Requirement —
The data must be returned in full and exactly as given.

(Data records)
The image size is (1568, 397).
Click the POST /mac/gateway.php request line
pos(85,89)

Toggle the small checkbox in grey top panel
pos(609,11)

Exercise response —
The image size is (1568, 397).
Click the POST /mac/gateway.php request line
pos(85,89)

Toggle the small checkbox in grey top panel
pos(609,11)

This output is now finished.